Dr Shah said situation of availability of dental treatment services in rural and remote districts of the country was going from bad to worse with each passing year owing to indifferent attitude of the relevant public health authorities towards public health issues.
He said dentist-population ratio had been alarmingly uneven across the country as it fluctuated heavily between urban and rural areas. He added that those statistics were far below the standards of public health services set by the World Health Organisation and other global agencies.
“Opening of dental colleges in small towns could help as these institutions should not just be confined to big cities,” he said.
He added that proper activation of rural health centres of the provincial government could also improve the situation where dental surgeons should be recruited for such centres.
Dr Shah said such measures should be taken to extend dental care services across the country as oral cancer had become the second most recurring form of cancerous diseases in Pakistan after lung cancer.
He said various forms of chewable tobacco and other hazardous concoctions like gutka, mainpuri, betel nuts, supari, were being consumed in the society unchecked as it was equally affecting large cities, suburbs, small towns, and the countryside.
He said early screening and diagnosis of a case of oral cancer could ensure its complete treatment otherwise, it could prove fatal if a case was not referred to a qualified dental surgeon in time.
“If a mouth ulcer persists for more than two weeks it should be properly examined by a qualified dental surgeon,” he said.
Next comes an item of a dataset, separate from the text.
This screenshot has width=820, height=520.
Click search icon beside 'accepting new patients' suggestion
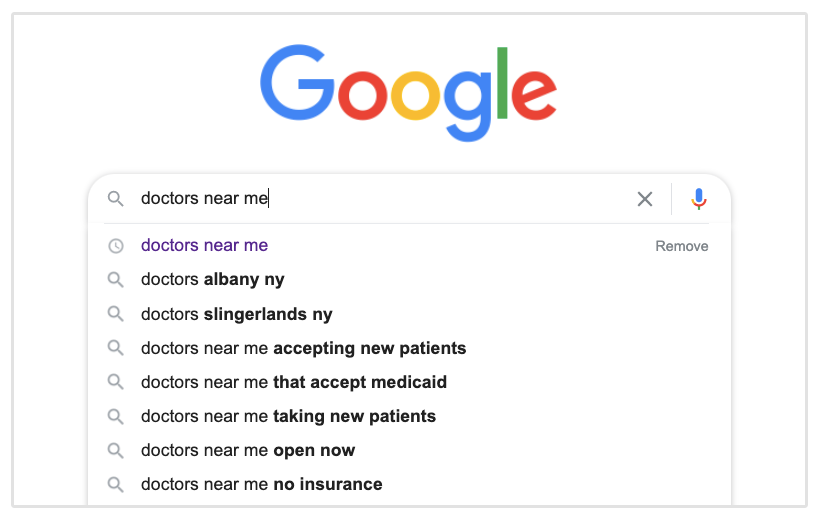tap(116, 348)
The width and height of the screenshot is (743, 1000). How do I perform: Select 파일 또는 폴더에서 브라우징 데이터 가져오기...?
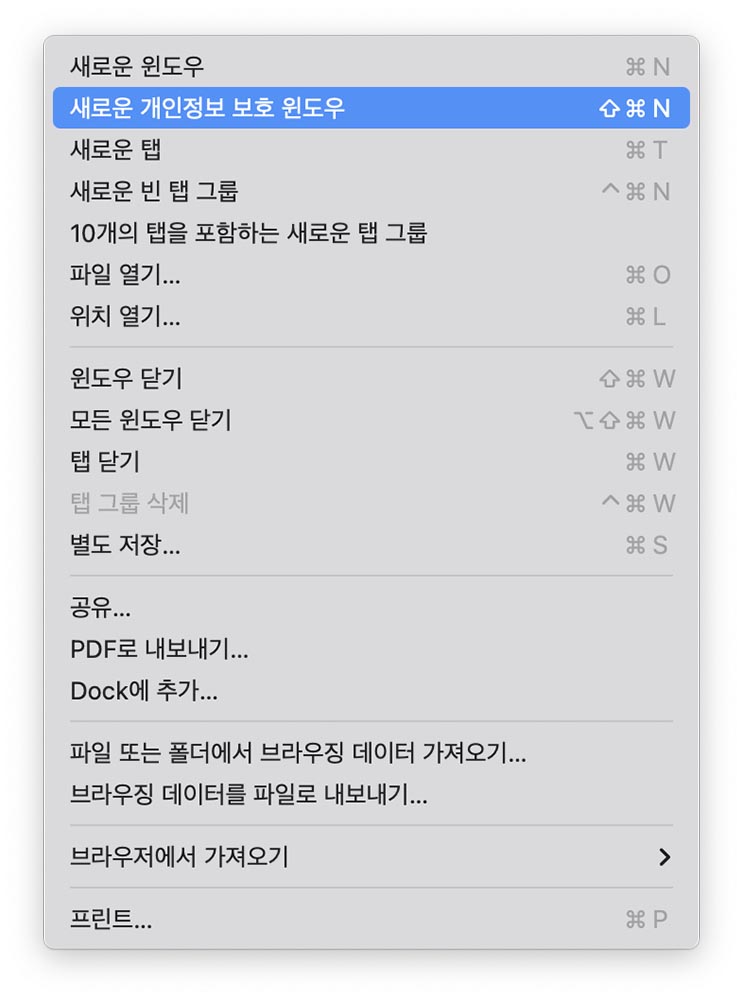371,753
He said apart from oral cancer, other dental ailments were easily preventable as that required adoption of good oral hygiene practices.
He said among children common oral health ailment was of tooth decay and among adults common dental problem was of gum or periodontal disease.
The PDA officials said common oral health issues could effectively be prevented by adopting good hygiene practices. Brushing of teeth twice a day was a compulsory practice for everyone.
Dr Nasir Ali Khan, Dr Asif Arain and Dr Anwar Saeed also spoke.